EXERCISE INPUTS: Begin

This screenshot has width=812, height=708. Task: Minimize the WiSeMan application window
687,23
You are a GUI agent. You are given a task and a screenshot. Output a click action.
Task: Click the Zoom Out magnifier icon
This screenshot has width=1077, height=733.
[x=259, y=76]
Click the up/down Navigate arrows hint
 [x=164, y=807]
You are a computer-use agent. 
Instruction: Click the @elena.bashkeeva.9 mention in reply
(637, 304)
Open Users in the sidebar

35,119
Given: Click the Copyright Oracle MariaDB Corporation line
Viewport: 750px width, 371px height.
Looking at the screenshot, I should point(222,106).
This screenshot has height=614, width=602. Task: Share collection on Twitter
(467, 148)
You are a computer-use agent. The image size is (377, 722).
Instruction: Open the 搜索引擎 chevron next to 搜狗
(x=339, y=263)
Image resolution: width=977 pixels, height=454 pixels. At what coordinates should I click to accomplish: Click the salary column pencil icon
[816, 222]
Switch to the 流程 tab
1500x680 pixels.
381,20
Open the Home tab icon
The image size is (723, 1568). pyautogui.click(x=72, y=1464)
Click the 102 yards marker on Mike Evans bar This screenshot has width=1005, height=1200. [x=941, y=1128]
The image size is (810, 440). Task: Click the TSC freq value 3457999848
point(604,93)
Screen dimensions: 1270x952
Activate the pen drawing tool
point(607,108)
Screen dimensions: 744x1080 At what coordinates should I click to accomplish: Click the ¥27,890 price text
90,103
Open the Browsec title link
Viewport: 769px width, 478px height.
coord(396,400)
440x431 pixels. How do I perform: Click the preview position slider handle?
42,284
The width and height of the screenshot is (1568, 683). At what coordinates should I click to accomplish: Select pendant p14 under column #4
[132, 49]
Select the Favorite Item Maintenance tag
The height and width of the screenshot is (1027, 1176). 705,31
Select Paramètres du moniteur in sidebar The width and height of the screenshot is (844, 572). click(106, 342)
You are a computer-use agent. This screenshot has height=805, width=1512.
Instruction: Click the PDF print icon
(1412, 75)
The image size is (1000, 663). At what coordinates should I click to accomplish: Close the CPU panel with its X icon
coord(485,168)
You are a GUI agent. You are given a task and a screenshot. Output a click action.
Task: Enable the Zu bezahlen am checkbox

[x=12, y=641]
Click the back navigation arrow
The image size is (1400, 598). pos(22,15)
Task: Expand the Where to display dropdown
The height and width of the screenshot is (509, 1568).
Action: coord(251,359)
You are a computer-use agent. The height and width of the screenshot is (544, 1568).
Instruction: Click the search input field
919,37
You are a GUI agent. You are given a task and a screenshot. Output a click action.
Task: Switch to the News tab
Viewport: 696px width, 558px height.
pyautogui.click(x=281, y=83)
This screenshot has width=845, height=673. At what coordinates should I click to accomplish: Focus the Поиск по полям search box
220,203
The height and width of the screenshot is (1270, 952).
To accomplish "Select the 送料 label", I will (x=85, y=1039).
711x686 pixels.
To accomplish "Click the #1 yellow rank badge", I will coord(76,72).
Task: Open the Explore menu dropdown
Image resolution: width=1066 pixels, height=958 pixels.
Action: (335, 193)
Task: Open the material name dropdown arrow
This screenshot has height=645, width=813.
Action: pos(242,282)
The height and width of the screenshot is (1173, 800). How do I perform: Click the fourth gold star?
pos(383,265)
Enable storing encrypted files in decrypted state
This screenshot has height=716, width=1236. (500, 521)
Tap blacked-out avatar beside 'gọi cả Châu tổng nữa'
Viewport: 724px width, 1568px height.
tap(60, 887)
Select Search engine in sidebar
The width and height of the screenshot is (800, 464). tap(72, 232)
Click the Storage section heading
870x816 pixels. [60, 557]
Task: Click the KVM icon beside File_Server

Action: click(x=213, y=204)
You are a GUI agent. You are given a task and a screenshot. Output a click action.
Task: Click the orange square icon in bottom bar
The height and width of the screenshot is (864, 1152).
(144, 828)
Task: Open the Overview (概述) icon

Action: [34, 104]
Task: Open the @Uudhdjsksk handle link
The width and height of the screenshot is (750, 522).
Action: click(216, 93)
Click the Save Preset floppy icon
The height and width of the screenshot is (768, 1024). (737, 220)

EXERCISE INPUTS: End

■ **HOW TO COMPLETE THIS TASK**
Repeat the data above exactly.

■ **ANSWER**
This screenshot has width=812, height=708. Task: Minimize the WiSeMan application window
687,23
You are a GUI agent. You are given a task and a screenshot. Output a click action.
Task: Click the Zoom Out magnifier icon
This screenshot has width=1077, height=733.
[x=259, y=76]
Click the up/down Navigate arrows hint
 [x=164, y=807]
You are a computer-use agent. 
Instruction: Click the @elena.bashkeeva.9 mention in reply
(637, 304)
Open Users in the sidebar

35,119
Given: Click the Copyright Oracle MariaDB Corporation line
Viewport: 750px width, 371px height.
Looking at the screenshot, I should point(222,106).
This screenshot has height=614, width=602. Task: Share collection on Twitter
(467, 148)
You are a computer-use agent. The image size is (377, 722).
Instruction: Open the 搜索引擎 chevron next to 搜狗
(x=339, y=263)
Image resolution: width=977 pixels, height=454 pixels. At what coordinates should I click to accomplish: Click the salary column pencil icon
[816, 222]
Switch to the 流程 tab
1500x680 pixels.
381,20
Open the Home tab icon
The image size is (723, 1568). pyautogui.click(x=72, y=1464)
Click the 102 yards marker on Mike Evans bar This screenshot has width=1005, height=1200. [x=941, y=1128]
The image size is (810, 440). Task: Click the TSC freq value 3457999848
point(604,93)
Screen dimensions: 1270x952
Activate the pen drawing tool
point(607,108)
Screen dimensions: 744x1080 At what coordinates should I click to accomplish: Click the ¥27,890 price text
90,103
Open the Browsec title link
Viewport: 769px width, 478px height.
coord(396,400)
440x431 pixels. How do I perform: Click the preview position slider handle?
42,284
The width and height of the screenshot is (1568, 683). At what coordinates should I click to accomplish: Select pendant p14 under column #4
[132, 49]
Select the Favorite Item Maintenance tag
The height and width of the screenshot is (1027, 1176). 705,31
Select Paramètres du moniteur in sidebar The width and height of the screenshot is (844, 572). click(106, 342)
You are a computer-use agent. This screenshot has height=805, width=1512.
Instruction: Click the PDF print icon
(1412, 75)
The image size is (1000, 663). At what coordinates should I click to accomplish: Close the CPU panel with its X icon
coord(485,168)
You are a GUI agent. You are given a task and a screenshot. Output a click action.
Task: Enable the Zu bezahlen am checkbox

[x=12, y=641]
Click the back navigation arrow
The image size is (1400, 598). pos(22,15)
Task: Expand the Where to display dropdown
The height and width of the screenshot is (509, 1568).
Action: coord(251,359)
You are a computer-use agent. The height and width of the screenshot is (544, 1568).
Instruction: Click the search input field
919,37
You are a GUI agent. You are given a task and a screenshot. Output a click action.
Task: Switch to the News tab
Viewport: 696px width, 558px height.
pyautogui.click(x=281, y=83)
This screenshot has width=845, height=673. At what coordinates should I click to accomplish: Focus the Поиск по полям search box
220,203
The height and width of the screenshot is (1270, 952).
To accomplish "Select the 送料 label", I will (x=85, y=1039).
711x686 pixels.
To accomplish "Click the #1 yellow rank badge", I will coord(76,72).
Task: Open the Explore menu dropdown
Image resolution: width=1066 pixels, height=958 pixels.
Action: (335, 193)
Task: Open the material name dropdown arrow
This screenshot has height=645, width=813.
Action: pos(242,282)
The height and width of the screenshot is (1173, 800). How do I perform: Click the fourth gold star?
pos(383,265)
Enable storing encrypted files in decrypted state
This screenshot has height=716, width=1236. (500, 521)
Tap blacked-out avatar beside 'gọi cả Châu tổng nữa'
Viewport: 724px width, 1568px height.
tap(60, 887)
Select Search engine in sidebar
The width and height of the screenshot is (800, 464). tap(72, 232)
Click the Storage section heading
870x816 pixels. [60, 557]
Task: Click the KVM icon beside File_Server

Action: click(x=213, y=204)
You are a GUI agent. You are given a task and a screenshot. Output a click action.
Task: Click the orange square icon in bottom bar
The height and width of the screenshot is (864, 1152).
(144, 828)
Task: Open the Overview (概述) icon

Action: [34, 104]
Task: Open the @Uudhdjsksk handle link
The width and height of the screenshot is (750, 522).
Action: click(216, 93)
Click the Save Preset floppy icon
The height and width of the screenshot is (768, 1024). (737, 220)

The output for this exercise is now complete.